Coach: Consistency, small goals lead to lasting fitness

First-year+psychology+student+Austin+Smith%2C+who+is+on+AACCs+golf+team%2C+works+out+in+Jenkins+gym.+In+mirror%2C+womens+cross+country+coach+Susan+Noble+%28right%29+demonstrates+the+proper+use+of+gym+equipment.

Dan Elson

First-year psychology student Austin Smith, who is on AACC’s golf team, works out in Jenkins gym. In mirror, women’s cross country coach Susan Noble (right) demonstrates the proper use of gym equipment.

Dan Elson, Editor-in-Chief

An adjunct health professor said in February the best way to get in shape is to exercise consistently.

Susan Noble, who is also the head coach for women’s cross country, recommended that beginners start with small, achievable fitness goals.

“It doesn’t really matter so much what you’re doing right away,” Noble said. “It’s showing up. You’re not going to get fit by coming to the gym or doing something once in a while. You need to start making it a habit. You want to make it feel worse on days that you don’t go than on the days that you do go.”

Even working out for just 10 minutes has benefits, Noble said.

“Commit to coming into the gym for 10 to 15 minutes three times a week,” Noble said. “Start [small], don’t say, ‘I’m going to come in here five days a week and I’m going to work out for an hour’ because you can’t go from zero to an hour. [Commit] to something small and manageable.”

Students can work out in the Jenkins Gymnasium Mondays and Wednesdays from noon to 1:30 p.m. and on Tuesdays and Thursdays from 7:30 am to 8:30 a.m. and 4 p.m. to 6 p.m.

Second-year business major Gabriel Da Rocha works out twice a week.
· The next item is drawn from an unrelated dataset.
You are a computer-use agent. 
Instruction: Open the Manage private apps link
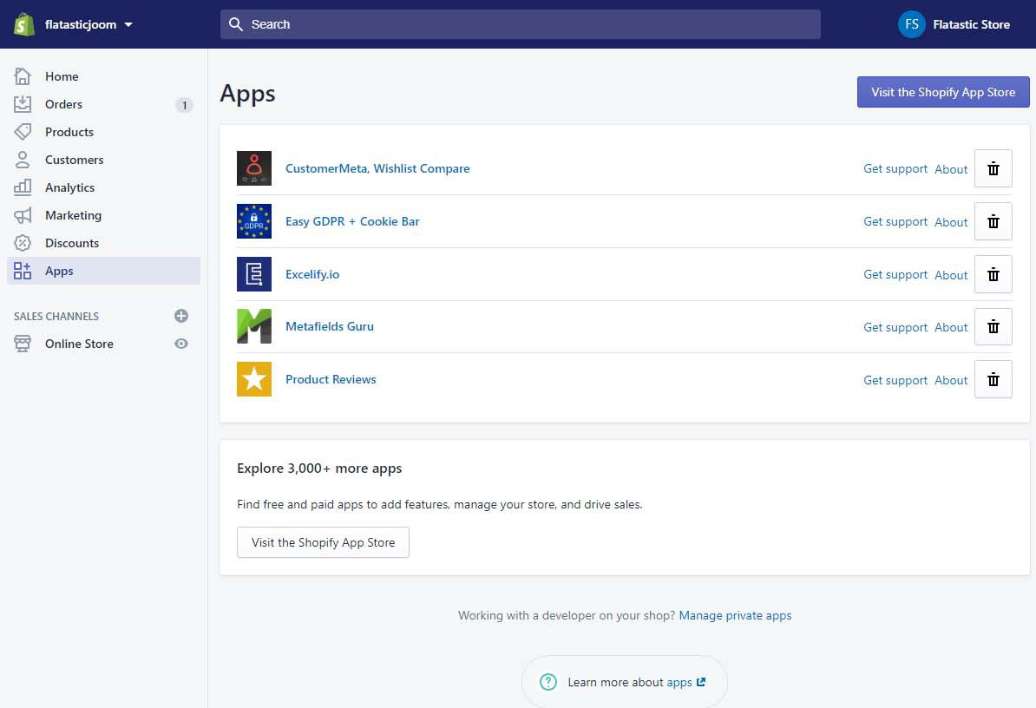click(735, 615)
He  targets the upper body on the first and the lower half the next day.

“I usually do Tuesdays and Thursdays, just because [of] my school schedule,” Da Rocha said. “On Tuesdays [for] my upper body, it’s biceps, triceps, chest, some lower back, upper back and some abs. I mostly use isolated machines. But then[for] legs [I] go for the calves, glutes and everything [lower body related].”

Noble said the frequency of workouts depends on the individual’s fitness goals.
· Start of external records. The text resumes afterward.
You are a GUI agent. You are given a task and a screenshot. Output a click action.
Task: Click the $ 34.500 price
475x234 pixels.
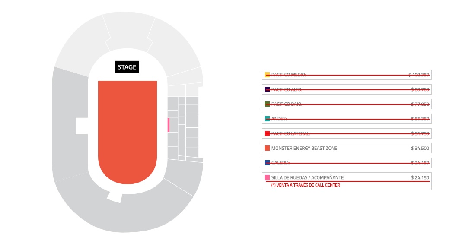[420, 148]

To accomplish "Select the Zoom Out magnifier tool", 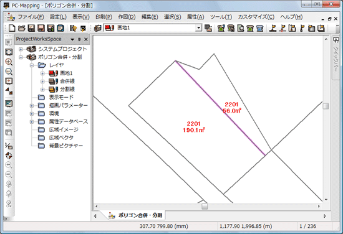I will coord(9,72).
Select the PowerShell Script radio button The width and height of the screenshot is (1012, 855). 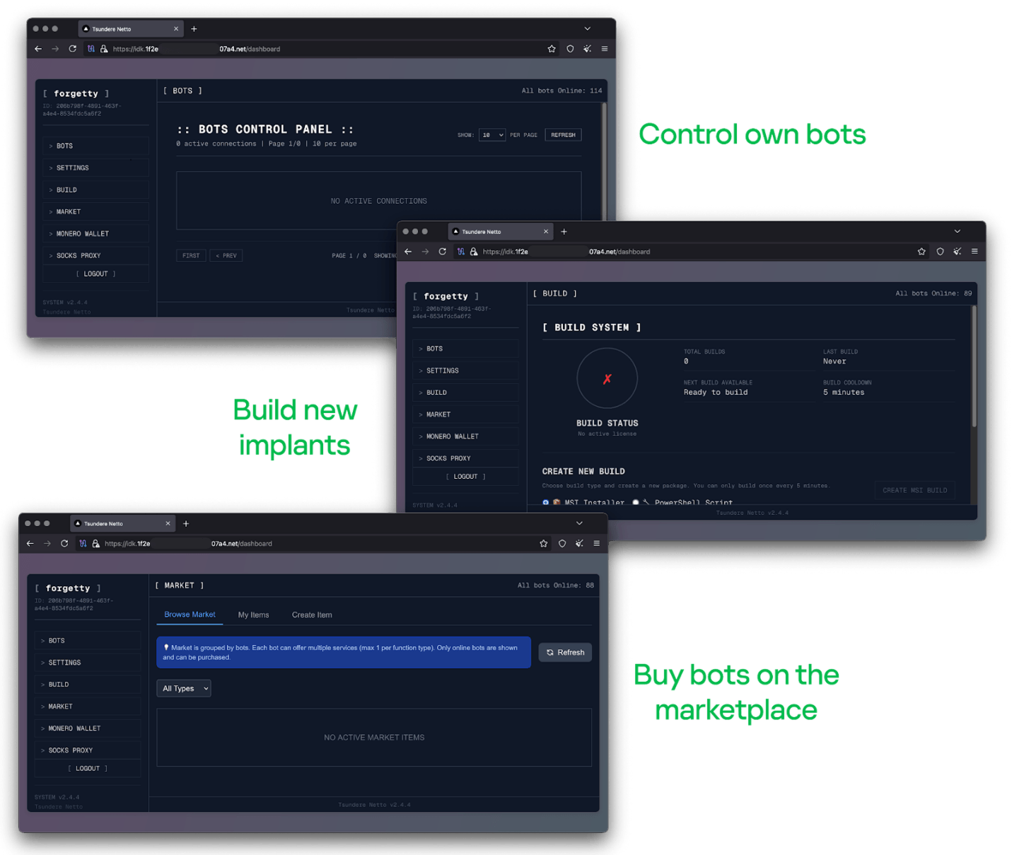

“It depends what your goals are for basic cardio fitness,” Noble said. “Just to maintain good mental health and keep your heart healthy … 20 minutes a day of moderate exercise is what is recommended.”

First-year nursing student Savannah Davidson runs two to four times a week for four to five miles. She said she stretches before she runs.

Stretch is “very important,” Davidson said. “It gets the lactic acid out of the muscles, [which] can cause … cramping and muscle fatigue.”

Noble said it’s also important to work out regularly.

Da Rocha agreed.

“I had to tell myself I paid for this commitment,” Da Rocha said. “It kind of gave me a reason to keep going [to a gym]  to make the most of my money.”

Davidson said pacing herself helps when it comes to staying the course.

“When you’re doing your runs, don’t push yourself too hard,” Davidson said. “One week, run two miles at a time. And then the next week, try to go for two and a half or three. Just try to build off of what you’re doing.”

To lose weight, Noble said to eat fewer calories.

“The only way to lose weight [and] body fat is a calorie deficit,” Noble said. “If you are not in a calorie deficit, you are not going to lose weight.”

To gain muscle, she said to lift heavy weights and eat a lot of protein.

Noble said seven to 10 hours of sleep is best for recovery time after a hard workout.